▶ About this exercise
Restrict the output to the lines below starting at the one that contains "Pinterest (278, 2532)" and ending at the one that contains "contact (1393, 175)", and restate them word for word, both ends included.

▶ Provided material
________________________
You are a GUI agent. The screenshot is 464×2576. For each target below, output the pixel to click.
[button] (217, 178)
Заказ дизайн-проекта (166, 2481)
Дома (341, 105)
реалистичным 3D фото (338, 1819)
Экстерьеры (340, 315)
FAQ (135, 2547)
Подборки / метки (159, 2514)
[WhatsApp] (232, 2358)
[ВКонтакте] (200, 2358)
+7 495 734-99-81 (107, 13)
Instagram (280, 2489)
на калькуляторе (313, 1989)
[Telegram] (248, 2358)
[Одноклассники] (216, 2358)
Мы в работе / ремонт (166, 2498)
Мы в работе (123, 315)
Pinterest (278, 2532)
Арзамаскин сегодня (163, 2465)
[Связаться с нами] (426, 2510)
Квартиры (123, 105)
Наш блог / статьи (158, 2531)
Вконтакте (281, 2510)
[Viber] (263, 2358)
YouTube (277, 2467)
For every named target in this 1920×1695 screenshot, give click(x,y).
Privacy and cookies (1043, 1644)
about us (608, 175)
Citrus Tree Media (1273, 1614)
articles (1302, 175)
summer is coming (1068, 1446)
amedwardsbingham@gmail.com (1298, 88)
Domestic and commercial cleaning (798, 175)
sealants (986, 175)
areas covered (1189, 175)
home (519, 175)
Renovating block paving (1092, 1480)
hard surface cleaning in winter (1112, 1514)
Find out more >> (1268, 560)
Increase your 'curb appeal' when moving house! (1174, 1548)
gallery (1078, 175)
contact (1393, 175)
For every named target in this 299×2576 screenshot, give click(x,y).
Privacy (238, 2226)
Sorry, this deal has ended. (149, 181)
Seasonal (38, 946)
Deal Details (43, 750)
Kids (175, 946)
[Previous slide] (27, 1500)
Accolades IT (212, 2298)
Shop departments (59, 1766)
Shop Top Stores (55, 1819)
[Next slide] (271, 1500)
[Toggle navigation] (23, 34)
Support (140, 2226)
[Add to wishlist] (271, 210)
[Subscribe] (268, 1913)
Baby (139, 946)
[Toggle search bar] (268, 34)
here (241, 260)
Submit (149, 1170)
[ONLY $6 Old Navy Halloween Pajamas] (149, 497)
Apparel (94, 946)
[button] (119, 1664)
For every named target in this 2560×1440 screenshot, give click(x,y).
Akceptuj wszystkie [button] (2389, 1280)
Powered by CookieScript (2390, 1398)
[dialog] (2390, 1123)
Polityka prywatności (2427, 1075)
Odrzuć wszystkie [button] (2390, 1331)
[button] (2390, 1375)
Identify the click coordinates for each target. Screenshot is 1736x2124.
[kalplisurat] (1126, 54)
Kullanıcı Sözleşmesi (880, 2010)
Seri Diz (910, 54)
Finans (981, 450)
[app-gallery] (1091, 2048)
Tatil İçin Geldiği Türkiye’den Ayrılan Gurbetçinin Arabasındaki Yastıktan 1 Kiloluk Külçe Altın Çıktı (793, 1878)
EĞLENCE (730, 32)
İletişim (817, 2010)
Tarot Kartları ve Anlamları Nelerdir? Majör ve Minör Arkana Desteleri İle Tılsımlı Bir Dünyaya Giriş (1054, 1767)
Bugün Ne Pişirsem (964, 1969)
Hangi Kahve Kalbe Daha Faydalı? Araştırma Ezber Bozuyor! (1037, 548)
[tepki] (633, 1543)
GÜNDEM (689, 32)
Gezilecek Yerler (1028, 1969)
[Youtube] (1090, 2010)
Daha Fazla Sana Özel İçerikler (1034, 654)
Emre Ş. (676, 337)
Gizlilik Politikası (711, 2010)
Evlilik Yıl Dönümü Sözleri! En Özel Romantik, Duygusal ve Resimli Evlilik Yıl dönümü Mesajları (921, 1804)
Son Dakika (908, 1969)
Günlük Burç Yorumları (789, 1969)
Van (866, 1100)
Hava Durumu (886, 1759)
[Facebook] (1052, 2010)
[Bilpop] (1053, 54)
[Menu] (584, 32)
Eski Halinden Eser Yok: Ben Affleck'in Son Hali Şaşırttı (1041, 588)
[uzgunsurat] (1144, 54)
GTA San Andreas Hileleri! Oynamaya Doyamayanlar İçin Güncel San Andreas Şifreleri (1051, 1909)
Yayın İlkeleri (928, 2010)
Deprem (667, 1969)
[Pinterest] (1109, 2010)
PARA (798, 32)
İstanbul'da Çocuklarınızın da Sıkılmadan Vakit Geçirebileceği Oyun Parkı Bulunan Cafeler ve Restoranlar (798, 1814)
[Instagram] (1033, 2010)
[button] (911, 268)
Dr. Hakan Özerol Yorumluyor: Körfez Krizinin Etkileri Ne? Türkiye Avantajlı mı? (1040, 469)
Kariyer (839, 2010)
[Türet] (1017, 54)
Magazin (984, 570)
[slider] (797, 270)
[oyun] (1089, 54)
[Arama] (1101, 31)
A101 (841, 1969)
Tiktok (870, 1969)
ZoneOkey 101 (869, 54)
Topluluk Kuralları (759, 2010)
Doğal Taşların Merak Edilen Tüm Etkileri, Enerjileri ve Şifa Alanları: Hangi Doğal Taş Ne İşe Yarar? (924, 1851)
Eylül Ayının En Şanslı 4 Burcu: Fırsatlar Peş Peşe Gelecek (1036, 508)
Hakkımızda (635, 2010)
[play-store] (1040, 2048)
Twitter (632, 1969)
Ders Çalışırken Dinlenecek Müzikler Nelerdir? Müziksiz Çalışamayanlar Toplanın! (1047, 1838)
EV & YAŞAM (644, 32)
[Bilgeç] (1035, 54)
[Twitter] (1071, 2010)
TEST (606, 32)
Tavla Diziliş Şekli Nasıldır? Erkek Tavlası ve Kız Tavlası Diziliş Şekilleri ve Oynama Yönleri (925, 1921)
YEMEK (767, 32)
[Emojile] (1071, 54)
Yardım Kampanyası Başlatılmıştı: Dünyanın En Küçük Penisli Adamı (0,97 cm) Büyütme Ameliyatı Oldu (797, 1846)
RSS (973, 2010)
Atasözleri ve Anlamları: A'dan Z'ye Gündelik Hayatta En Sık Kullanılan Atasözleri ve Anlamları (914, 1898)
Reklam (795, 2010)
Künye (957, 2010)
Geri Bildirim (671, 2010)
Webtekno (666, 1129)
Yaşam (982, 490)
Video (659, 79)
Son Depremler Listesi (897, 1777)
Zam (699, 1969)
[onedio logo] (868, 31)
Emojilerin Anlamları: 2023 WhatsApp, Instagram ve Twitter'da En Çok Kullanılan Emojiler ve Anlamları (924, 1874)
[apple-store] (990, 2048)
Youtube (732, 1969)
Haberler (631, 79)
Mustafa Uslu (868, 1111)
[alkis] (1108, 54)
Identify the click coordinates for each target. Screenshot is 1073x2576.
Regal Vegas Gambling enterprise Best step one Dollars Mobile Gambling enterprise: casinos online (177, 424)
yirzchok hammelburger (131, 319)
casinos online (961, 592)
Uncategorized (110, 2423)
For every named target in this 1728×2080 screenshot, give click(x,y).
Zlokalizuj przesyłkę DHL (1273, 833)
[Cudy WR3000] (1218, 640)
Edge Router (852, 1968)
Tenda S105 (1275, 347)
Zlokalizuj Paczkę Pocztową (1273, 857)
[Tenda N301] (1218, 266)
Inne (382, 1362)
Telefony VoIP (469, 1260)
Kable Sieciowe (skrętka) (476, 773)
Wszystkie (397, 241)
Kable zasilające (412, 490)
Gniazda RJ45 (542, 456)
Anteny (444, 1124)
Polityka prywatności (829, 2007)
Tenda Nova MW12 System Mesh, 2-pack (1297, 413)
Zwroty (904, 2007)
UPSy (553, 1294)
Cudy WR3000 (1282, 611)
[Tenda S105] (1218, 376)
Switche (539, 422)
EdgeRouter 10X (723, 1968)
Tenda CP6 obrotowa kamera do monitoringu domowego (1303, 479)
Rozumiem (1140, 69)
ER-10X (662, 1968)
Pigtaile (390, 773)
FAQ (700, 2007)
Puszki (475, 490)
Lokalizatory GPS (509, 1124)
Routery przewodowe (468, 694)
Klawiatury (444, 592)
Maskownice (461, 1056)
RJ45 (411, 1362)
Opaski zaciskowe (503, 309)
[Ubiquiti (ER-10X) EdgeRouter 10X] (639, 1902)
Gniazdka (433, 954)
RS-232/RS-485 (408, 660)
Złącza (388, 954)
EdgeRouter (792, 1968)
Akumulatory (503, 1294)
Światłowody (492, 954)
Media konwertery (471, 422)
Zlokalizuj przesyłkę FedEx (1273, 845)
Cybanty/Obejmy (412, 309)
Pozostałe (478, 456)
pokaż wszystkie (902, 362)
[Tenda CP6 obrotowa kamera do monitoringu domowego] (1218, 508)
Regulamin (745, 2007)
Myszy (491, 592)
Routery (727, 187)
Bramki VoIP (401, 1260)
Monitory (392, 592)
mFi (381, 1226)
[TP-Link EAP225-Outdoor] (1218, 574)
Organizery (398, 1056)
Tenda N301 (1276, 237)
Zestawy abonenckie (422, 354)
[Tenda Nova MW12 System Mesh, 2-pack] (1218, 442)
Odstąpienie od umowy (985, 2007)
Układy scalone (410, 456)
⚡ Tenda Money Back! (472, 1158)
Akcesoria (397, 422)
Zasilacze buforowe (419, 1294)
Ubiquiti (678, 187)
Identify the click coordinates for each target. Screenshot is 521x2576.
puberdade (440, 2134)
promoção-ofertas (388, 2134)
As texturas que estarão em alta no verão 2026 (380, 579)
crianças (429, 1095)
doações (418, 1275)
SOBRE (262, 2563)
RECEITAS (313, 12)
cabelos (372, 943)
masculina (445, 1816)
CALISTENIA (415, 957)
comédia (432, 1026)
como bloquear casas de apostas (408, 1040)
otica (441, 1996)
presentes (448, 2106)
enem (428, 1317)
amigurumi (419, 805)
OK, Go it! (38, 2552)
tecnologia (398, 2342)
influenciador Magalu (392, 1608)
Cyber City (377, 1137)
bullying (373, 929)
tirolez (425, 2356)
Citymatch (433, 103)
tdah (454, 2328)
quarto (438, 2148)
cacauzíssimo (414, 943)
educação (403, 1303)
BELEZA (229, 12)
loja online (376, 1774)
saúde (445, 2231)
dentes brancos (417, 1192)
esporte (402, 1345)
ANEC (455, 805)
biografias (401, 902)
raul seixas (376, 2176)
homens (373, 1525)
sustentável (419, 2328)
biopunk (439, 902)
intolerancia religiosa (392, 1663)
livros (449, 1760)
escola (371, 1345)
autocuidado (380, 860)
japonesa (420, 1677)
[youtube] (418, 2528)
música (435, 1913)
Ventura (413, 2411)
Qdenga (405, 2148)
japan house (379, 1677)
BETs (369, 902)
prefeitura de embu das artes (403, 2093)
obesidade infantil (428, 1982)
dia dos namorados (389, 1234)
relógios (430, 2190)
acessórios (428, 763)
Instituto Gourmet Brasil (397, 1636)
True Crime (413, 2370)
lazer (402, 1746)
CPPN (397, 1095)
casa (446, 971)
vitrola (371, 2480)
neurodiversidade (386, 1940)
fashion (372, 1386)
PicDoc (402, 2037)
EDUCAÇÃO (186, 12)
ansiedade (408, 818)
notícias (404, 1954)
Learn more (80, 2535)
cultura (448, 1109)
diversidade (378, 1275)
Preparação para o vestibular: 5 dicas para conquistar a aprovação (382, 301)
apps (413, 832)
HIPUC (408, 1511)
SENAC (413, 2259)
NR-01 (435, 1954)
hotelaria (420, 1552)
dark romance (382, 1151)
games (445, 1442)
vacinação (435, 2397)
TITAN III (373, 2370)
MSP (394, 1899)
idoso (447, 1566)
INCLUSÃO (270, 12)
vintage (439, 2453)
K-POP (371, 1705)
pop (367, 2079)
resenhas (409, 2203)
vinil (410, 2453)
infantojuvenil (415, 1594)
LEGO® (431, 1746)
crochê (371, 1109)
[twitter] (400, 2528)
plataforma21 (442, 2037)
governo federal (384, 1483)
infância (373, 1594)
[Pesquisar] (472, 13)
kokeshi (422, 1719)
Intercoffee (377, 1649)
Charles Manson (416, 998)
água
________________________
▶ Solution to the problem
Pinterest (278, 2532)
Арзамаскин сегодня (163, 2465)
[Связаться с нами] (426, 2510)
Квартиры (123, 105)
Наш блог / статьи (158, 2531)
Вконтакте (281, 2510)
[Viber] (263, 2358)
YouTube (277, 2467)
For every named target in this 1920×1695 screenshot, give click(x,y).
Privacy and cookies (1043, 1644)
about us (608, 175)
Citrus Tree Media (1273, 1614)
articles (1302, 175)
summer is coming (1068, 1446)
amedwardsbingham@gmail.com (1298, 88)
Domestic and commercial cleaning (798, 175)
sealants (986, 175)
areas covered (1189, 175)
home (519, 175)
Renovating block paving (1092, 1480)
hard surface cleaning in winter (1112, 1514)
Find out more >> (1268, 560)
Increase your 'curb appeal' when moving house! (1174, 1548)
gallery (1078, 175)
contact (1393, 175)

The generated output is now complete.